-- TRY IT --
Your task is to retype, exactly, the line containing "Task: Open the Es keyboard layout menu" and every later line through the end of the listing, with pictures omitted.

┌─ LISTED ENTRIES

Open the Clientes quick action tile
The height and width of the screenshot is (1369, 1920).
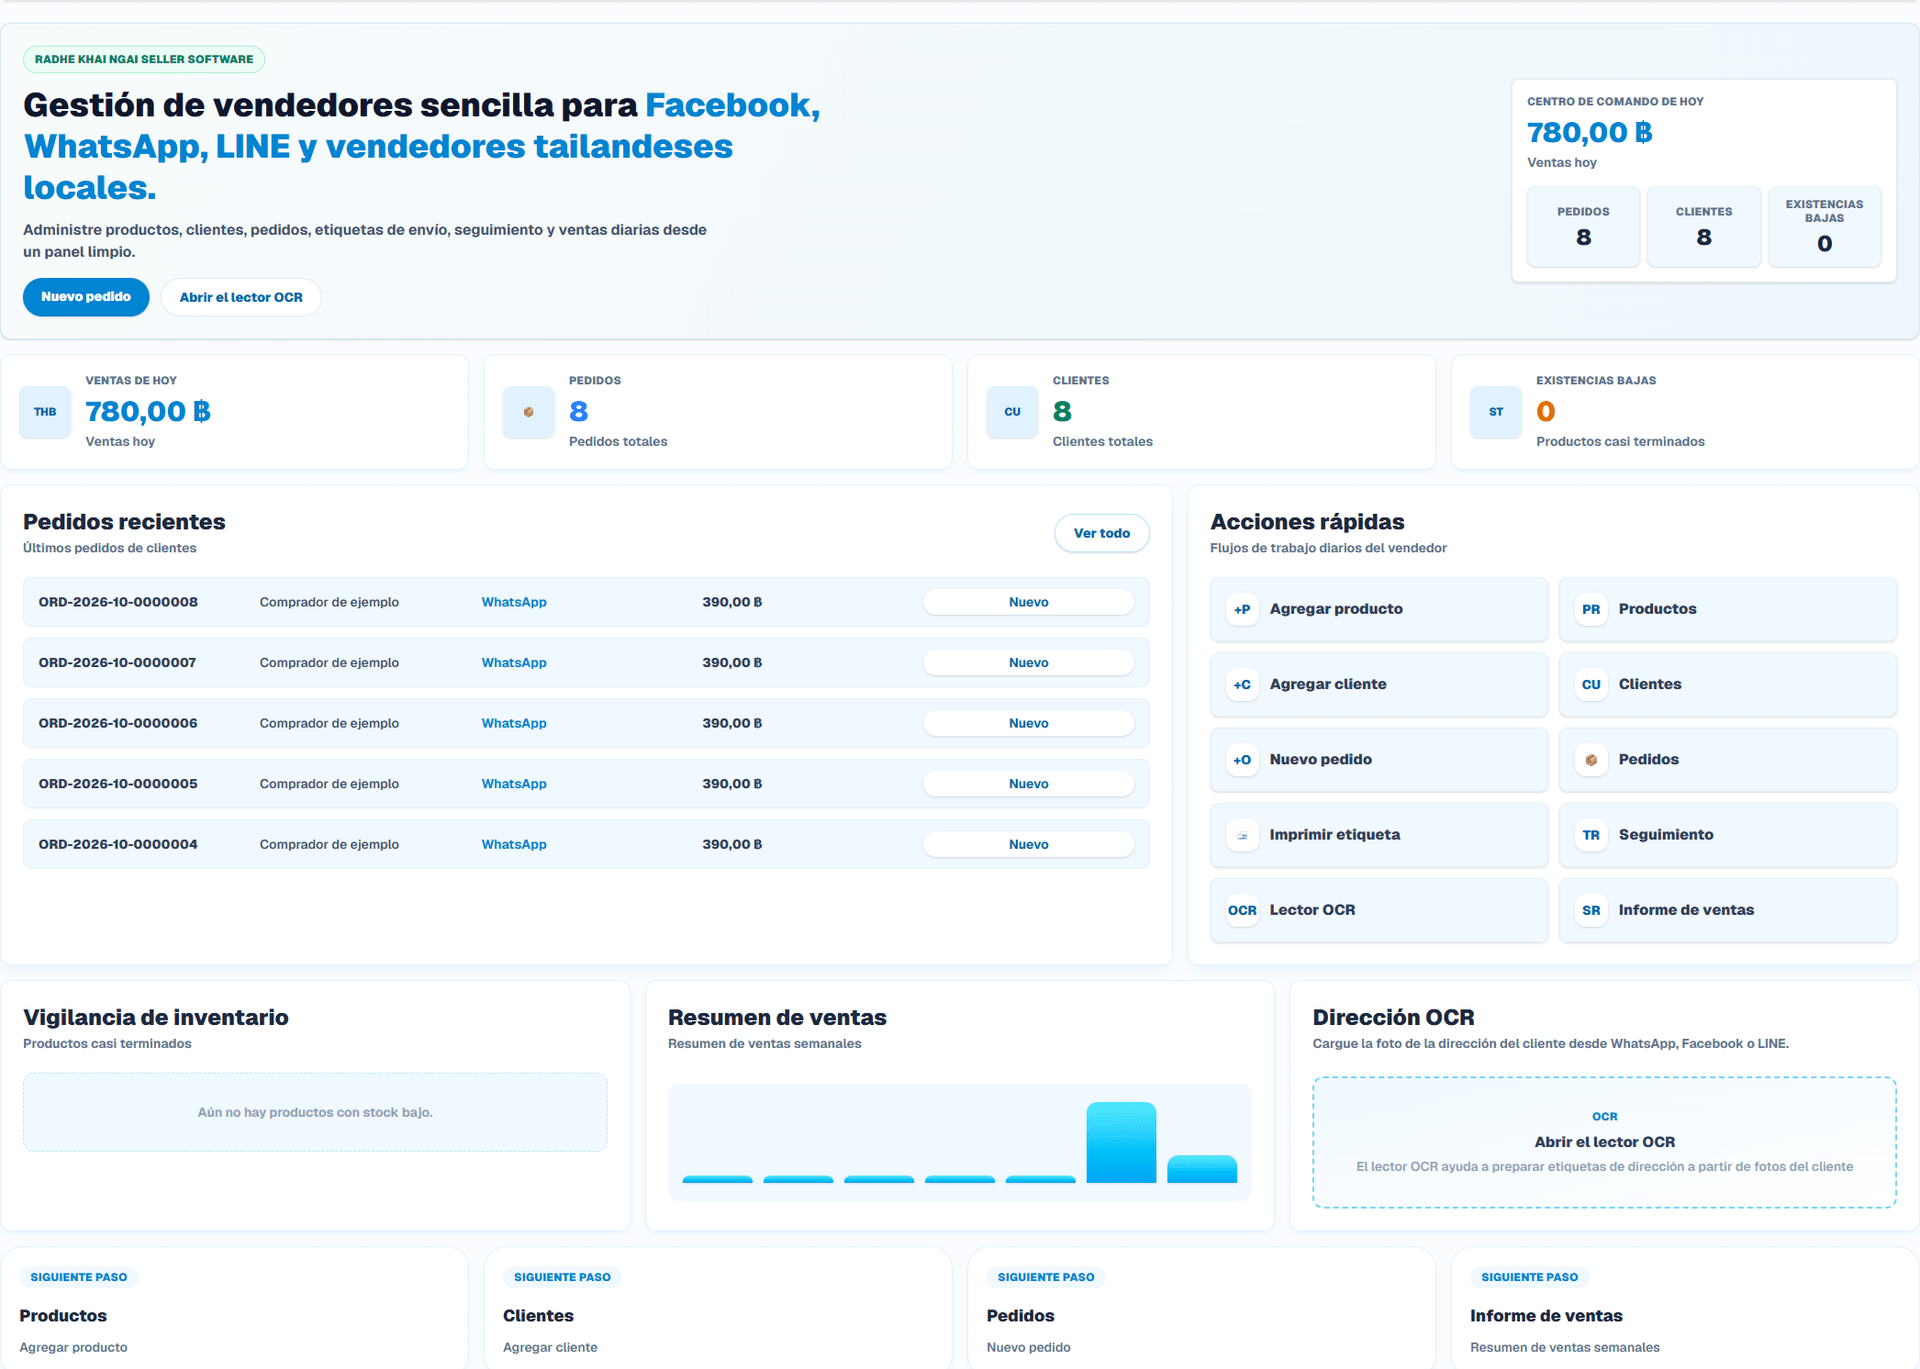coord(1727,685)
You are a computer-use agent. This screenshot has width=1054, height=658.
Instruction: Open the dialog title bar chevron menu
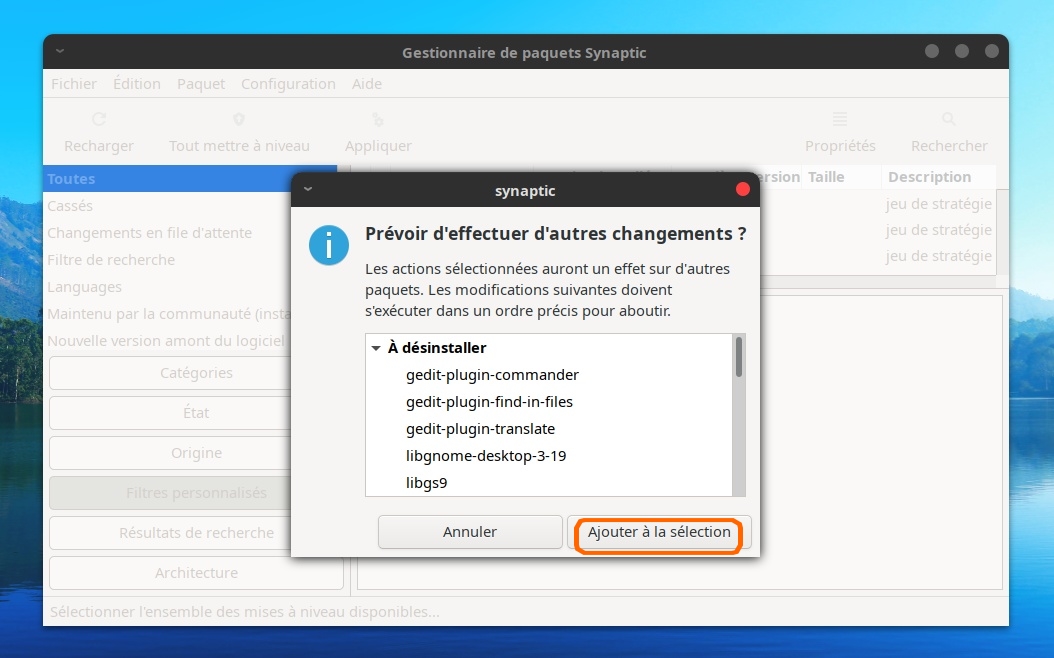pyautogui.click(x=307, y=189)
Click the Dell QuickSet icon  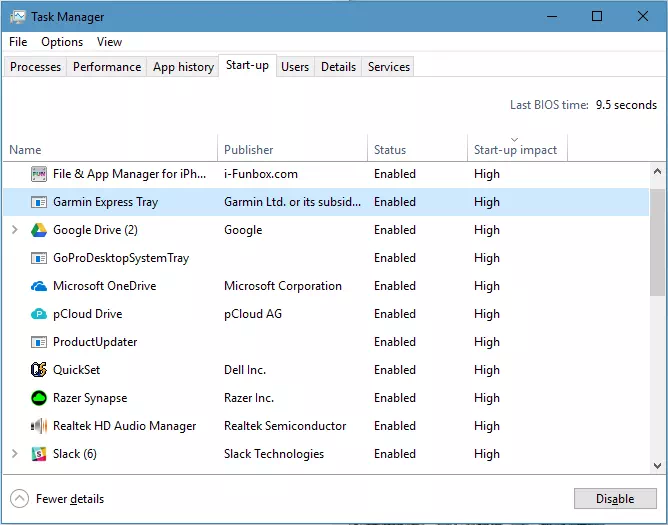(39, 370)
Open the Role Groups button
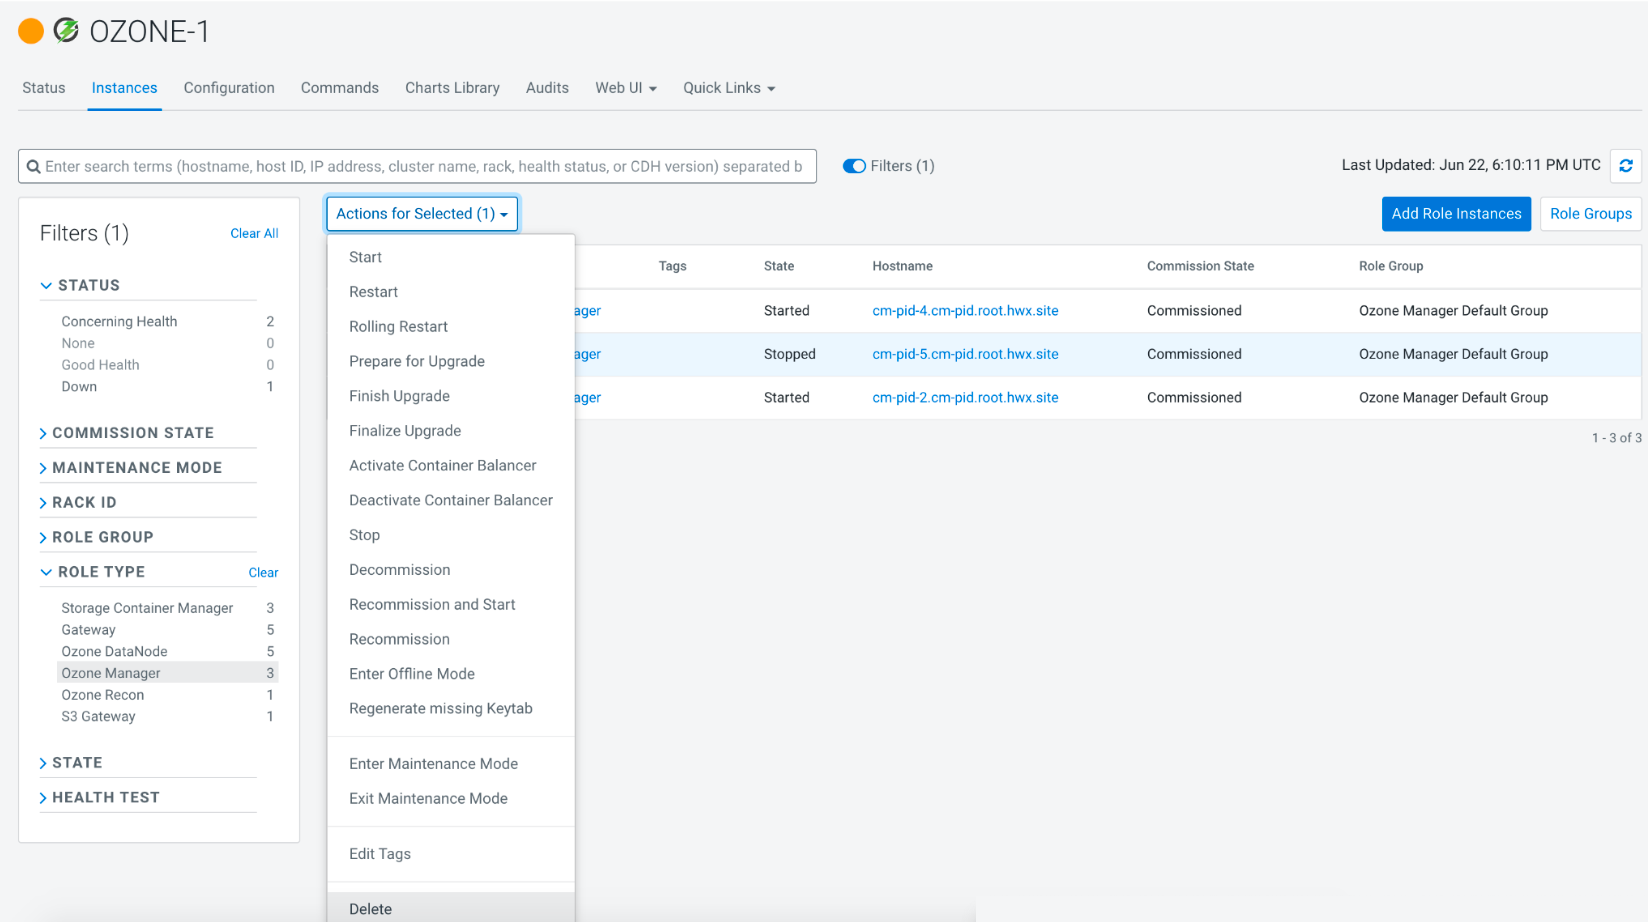Screen dimensions: 1648x922 (1590, 214)
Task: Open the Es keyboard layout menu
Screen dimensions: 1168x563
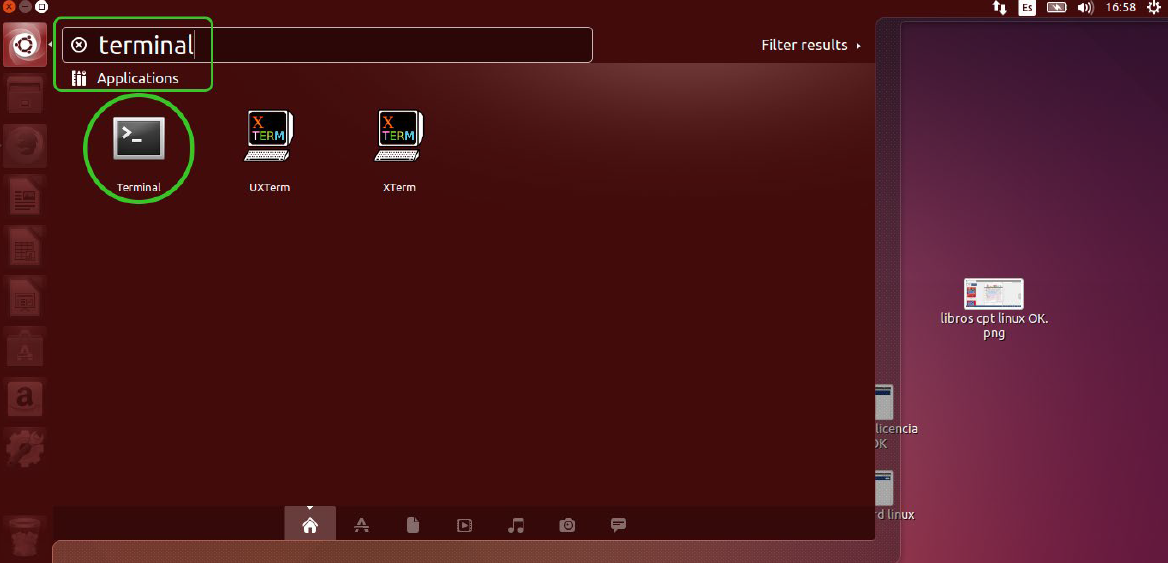Action: [x=1027, y=7]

└─

-- TASK ANSWER --
Task: Open the Es keyboard layout menu
Screen dimensions: 1168x563
Action: [x=1027, y=7]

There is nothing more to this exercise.